__PROBLEM STATEMENT__. Starting at the line with "This screenshot has height=939, width=1251." and ending at the line with "the settings gear", write those lines out again with "Open" switched to "Click" and nothing else changed. Leave the pictures out of your answer.

__LISTED ENTRIES__.
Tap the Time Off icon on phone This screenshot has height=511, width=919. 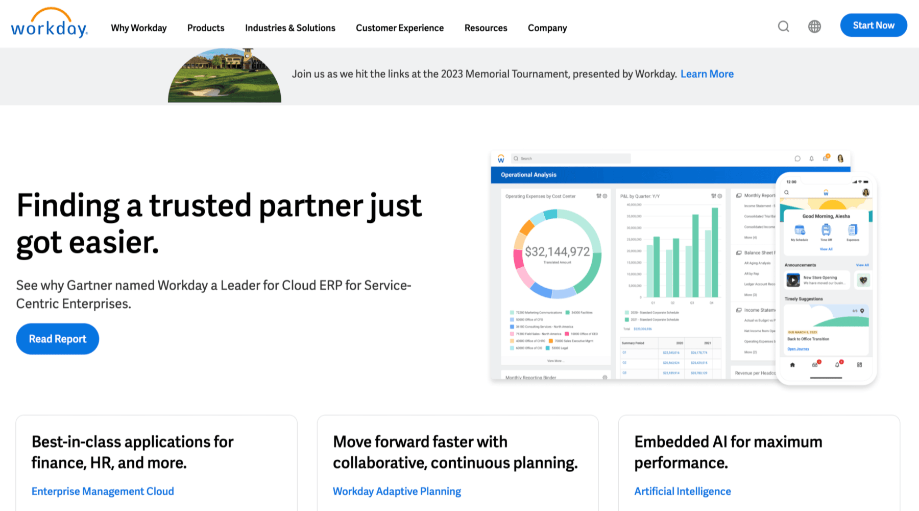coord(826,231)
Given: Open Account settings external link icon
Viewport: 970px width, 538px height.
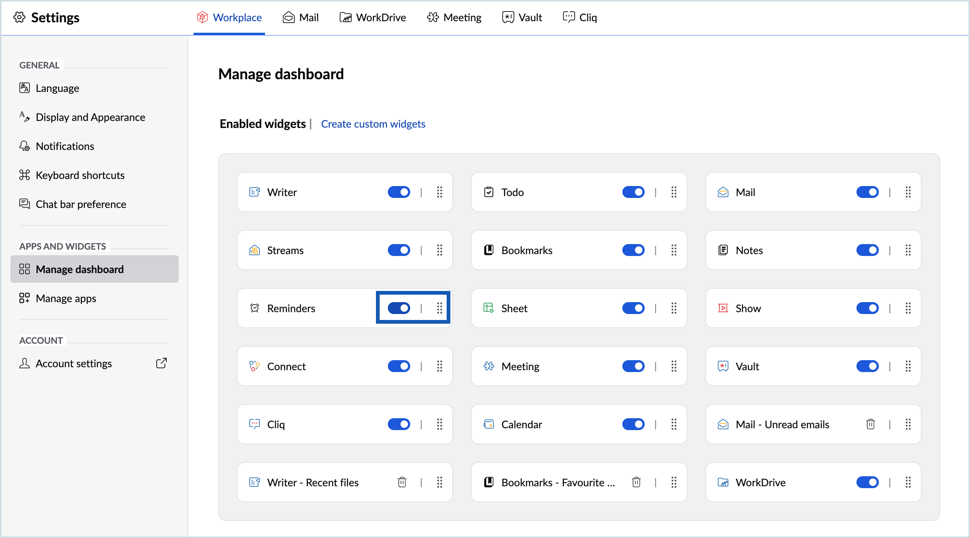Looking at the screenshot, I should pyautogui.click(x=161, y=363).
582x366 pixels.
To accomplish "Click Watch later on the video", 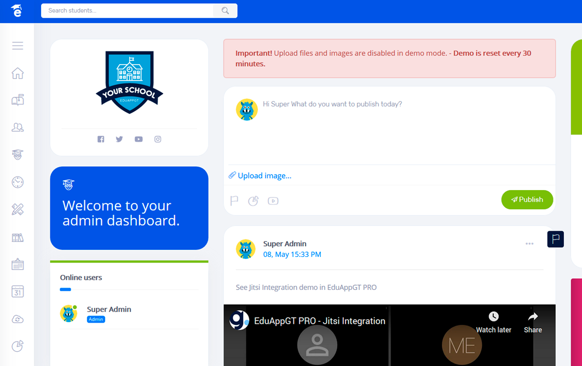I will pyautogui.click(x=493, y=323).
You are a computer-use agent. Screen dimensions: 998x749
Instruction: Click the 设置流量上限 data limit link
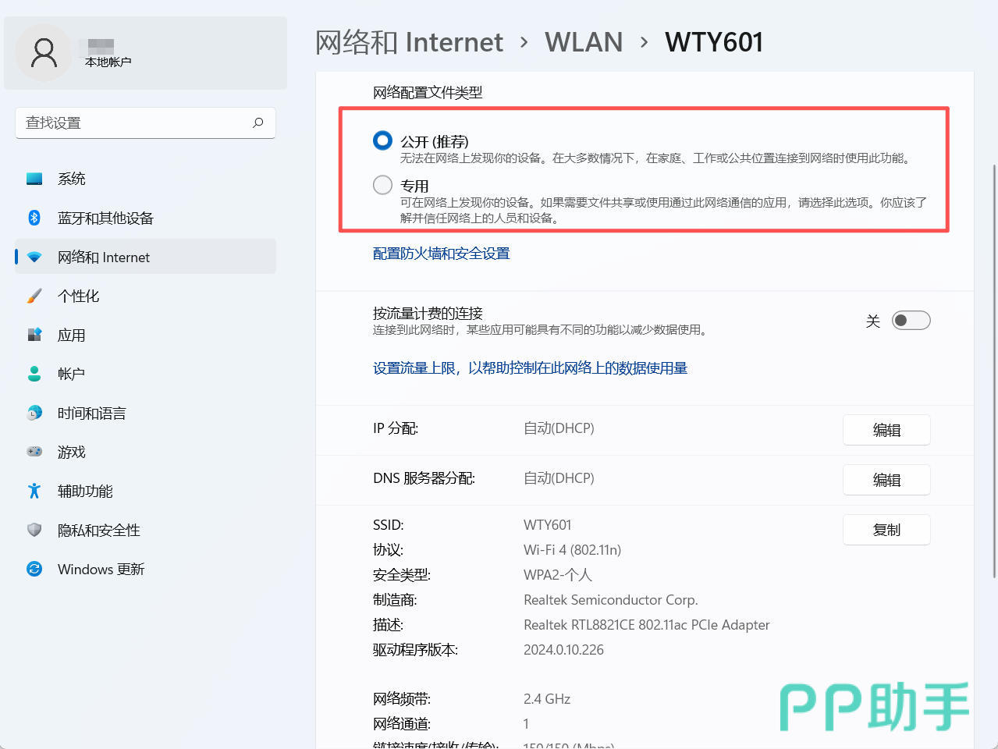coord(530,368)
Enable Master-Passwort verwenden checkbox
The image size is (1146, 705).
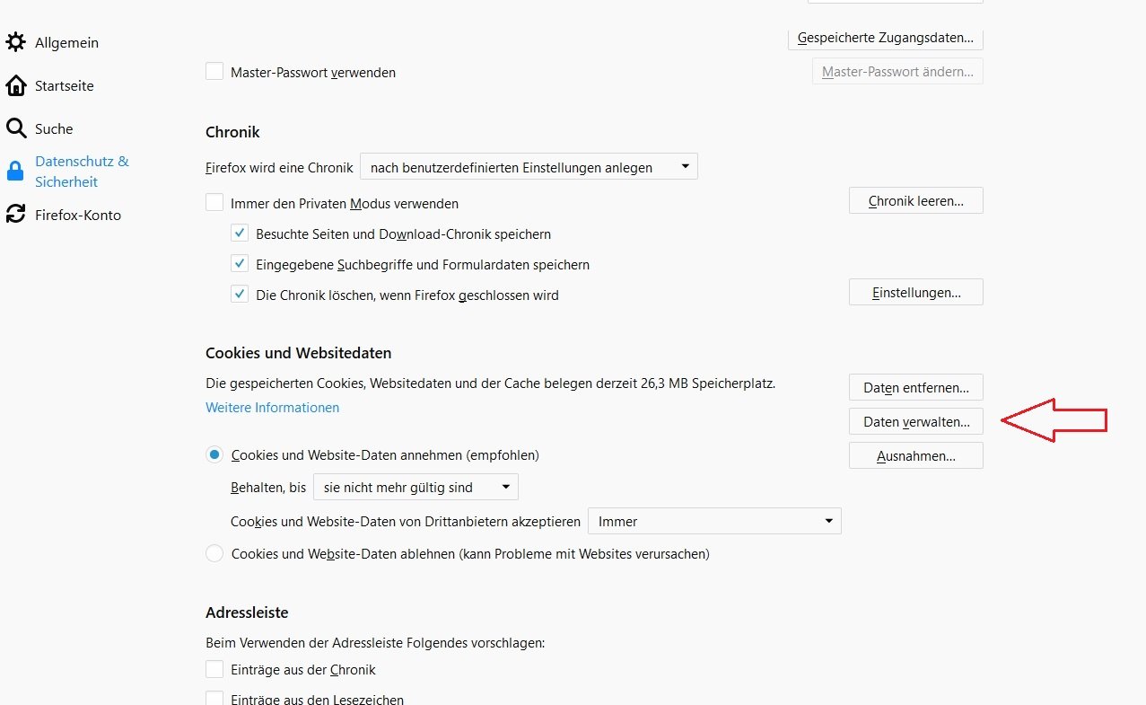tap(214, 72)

* * *

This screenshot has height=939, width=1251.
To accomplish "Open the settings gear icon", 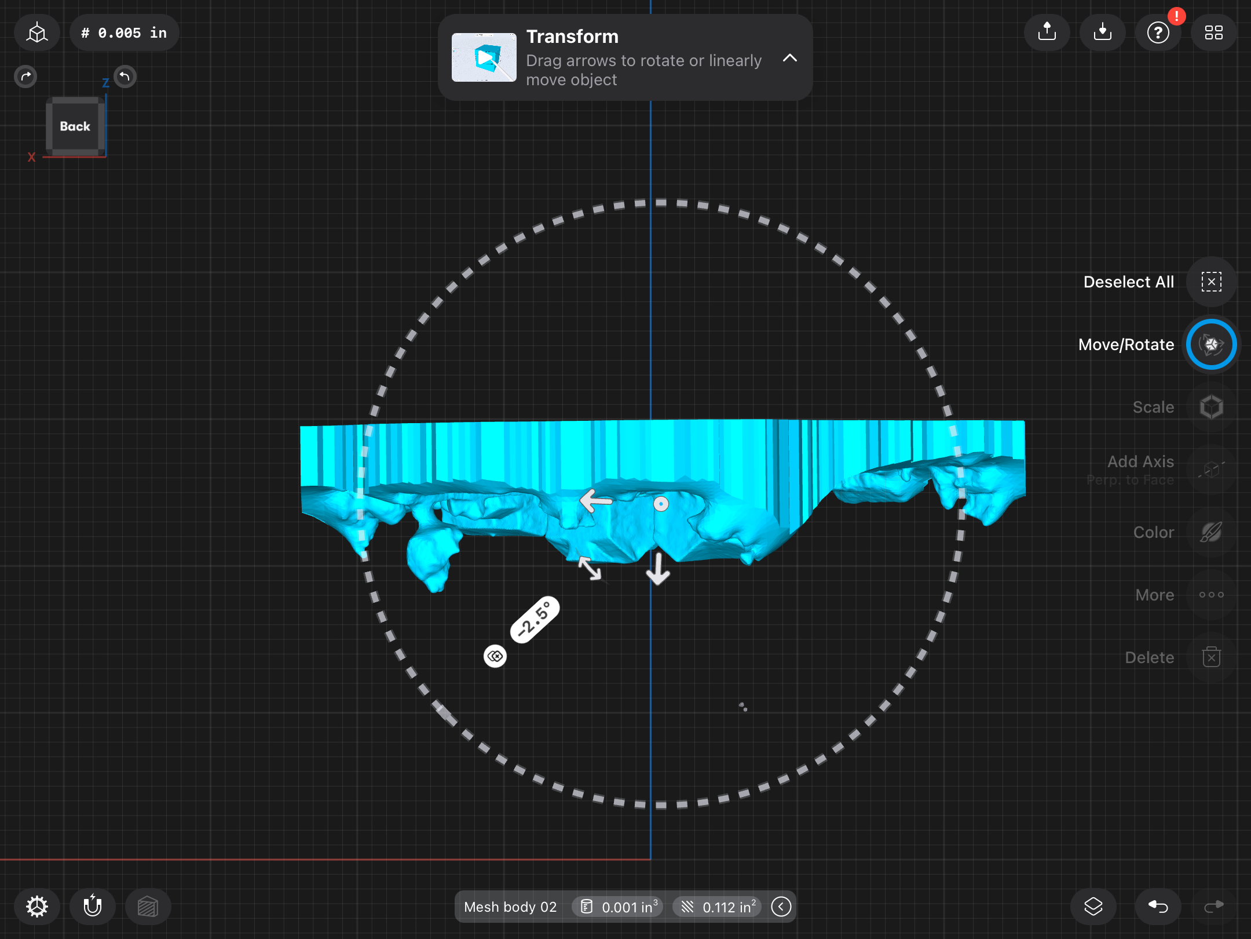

__EXERCISE RESULT__.
This screenshot has height=939, width=1251.
To accomplish "Click the settings gear icon", 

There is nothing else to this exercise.